(Dataset entries)

──────────

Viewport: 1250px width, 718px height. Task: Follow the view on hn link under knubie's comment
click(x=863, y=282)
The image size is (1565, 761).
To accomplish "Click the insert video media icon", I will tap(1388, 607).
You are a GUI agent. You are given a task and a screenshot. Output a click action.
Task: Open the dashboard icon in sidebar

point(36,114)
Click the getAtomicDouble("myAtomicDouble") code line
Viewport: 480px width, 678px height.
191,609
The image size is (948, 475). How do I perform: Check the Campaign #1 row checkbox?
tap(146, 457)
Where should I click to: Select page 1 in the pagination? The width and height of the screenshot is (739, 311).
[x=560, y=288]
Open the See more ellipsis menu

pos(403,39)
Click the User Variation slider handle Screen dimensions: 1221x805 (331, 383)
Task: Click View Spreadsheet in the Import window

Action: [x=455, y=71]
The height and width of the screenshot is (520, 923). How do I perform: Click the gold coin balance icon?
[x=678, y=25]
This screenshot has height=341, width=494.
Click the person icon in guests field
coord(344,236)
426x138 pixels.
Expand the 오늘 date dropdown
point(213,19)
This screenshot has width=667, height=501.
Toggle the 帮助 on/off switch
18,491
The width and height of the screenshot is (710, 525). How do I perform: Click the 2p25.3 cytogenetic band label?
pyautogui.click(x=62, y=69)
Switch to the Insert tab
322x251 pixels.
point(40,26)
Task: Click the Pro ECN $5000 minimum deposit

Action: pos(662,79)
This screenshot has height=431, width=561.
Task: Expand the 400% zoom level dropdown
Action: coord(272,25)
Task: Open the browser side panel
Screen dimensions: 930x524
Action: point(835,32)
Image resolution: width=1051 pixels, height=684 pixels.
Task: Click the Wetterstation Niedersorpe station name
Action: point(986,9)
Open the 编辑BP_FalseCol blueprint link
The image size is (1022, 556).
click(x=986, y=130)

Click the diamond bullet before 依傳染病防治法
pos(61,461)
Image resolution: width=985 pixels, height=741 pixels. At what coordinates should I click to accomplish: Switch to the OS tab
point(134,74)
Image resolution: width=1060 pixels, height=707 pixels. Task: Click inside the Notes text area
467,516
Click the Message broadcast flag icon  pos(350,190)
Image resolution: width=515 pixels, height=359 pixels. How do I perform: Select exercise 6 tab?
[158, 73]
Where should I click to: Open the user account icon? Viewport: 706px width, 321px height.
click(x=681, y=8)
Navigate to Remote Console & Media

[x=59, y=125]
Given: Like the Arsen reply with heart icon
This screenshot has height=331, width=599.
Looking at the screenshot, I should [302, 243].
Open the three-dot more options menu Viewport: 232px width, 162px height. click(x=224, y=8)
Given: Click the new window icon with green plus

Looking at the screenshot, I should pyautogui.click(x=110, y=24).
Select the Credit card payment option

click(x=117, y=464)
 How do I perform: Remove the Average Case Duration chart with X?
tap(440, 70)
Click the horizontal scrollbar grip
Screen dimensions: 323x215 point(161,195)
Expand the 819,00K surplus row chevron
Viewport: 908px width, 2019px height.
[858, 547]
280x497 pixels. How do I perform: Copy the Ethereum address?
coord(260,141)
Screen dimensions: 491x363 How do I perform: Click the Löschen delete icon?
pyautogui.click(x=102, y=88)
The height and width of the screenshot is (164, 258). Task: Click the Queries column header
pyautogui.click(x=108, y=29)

──────────

Instructions to follow
Would you please reproduce the entries above word for word?

Answer area
Viewport: 1250px width, 718px height. Task: Follow the view on hn link under knubie's comment
click(x=863, y=282)
The image size is (1565, 761).
To accomplish "Click the insert video media icon", I will tap(1388, 607).
You are a GUI agent. You are given a task and a screenshot. Output a click action.
Task: Open the dashboard icon in sidebar

point(36,114)
Click the getAtomicDouble("myAtomicDouble") code line
Viewport: 480px width, 678px height.
191,609
The image size is (948, 475). How do I perform: Check the Campaign #1 row checkbox?
tap(146, 457)
Where should I click to: Select page 1 in the pagination? The width and height of the screenshot is (739, 311).
[x=560, y=288]
Open the See more ellipsis menu

pos(403,39)
Click the User Variation slider handle Screen dimensions: 1221x805 (331, 383)
Task: Click View Spreadsheet in the Import window

Action: [x=455, y=71]
The height and width of the screenshot is (520, 923). How do I perform: Click the gold coin balance icon?
[x=678, y=25]
This screenshot has height=341, width=494.
Click the person icon in guests field
coord(344,236)
426x138 pixels.
Expand the 오늘 date dropdown
point(213,19)
This screenshot has width=667, height=501.
Toggle the 帮助 on/off switch
18,491
The width and height of the screenshot is (710, 525). How do I perform: Click the 2p25.3 cytogenetic band label?
pyautogui.click(x=62, y=69)
Switch to the Insert tab
322x251 pixels.
point(40,26)
Task: Click the Pro ECN $5000 minimum deposit

Action: pos(662,79)
This screenshot has height=431, width=561.
Task: Expand the 400% zoom level dropdown
Action: coord(272,25)
Task: Open the browser side panel
Screen dimensions: 930x524
Action: point(835,32)
Image resolution: width=1051 pixels, height=684 pixels.
Task: Click the Wetterstation Niedersorpe station name
Action: point(986,9)
Open the 编辑BP_FalseCol blueprint link
The image size is (1022, 556).
click(x=986, y=130)

Click the diamond bullet before 依傳染病防治法
pos(61,461)
Image resolution: width=985 pixels, height=741 pixels. At what coordinates should I click to accomplish: Switch to the OS tab
point(134,74)
Image resolution: width=1060 pixels, height=707 pixels. Task: Click inside the Notes text area
467,516
Click the Message broadcast flag icon  pos(350,190)
Image resolution: width=515 pixels, height=359 pixels. How do I perform: Select exercise 6 tab?
[158, 73]
Where should I click to: Open the user account icon? Viewport: 706px width, 321px height.
click(x=681, y=8)
Navigate to Remote Console & Media

[x=59, y=125]
Given: Like the Arsen reply with heart icon
This screenshot has height=331, width=599.
Looking at the screenshot, I should [302, 243].
Open the three-dot more options menu Viewport: 232px width, 162px height. click(x=224, y=8)
Given: Click the new window icon with green plus

Looking at the screenshot, I should pyautogui.click(x=110, y=24).
Select the Credit card payment option

click(x=117, y=464)
 How do I perform: Remove the Average Case Duration chart with X?
tap(440, 70)
Click the horizontal scrollbar grip
Screen dimensions: 323x215 point(161,195)
Expand the 819,00K surplus row chevron
Viewport: 908px width, 2019px height.
[858, 547]
280x497 pixels. How do I perform: Copy the Ethereum address?
coord(260,141)
Screen dimensions: 491x363 How do I perform: Click the Löschen delete icon?
pyautogui.click(x=102, y=88)
The height and width of the screenshot is (164, 258). Task: Click the Queries column header
pyautogui.click(x=108, y=29)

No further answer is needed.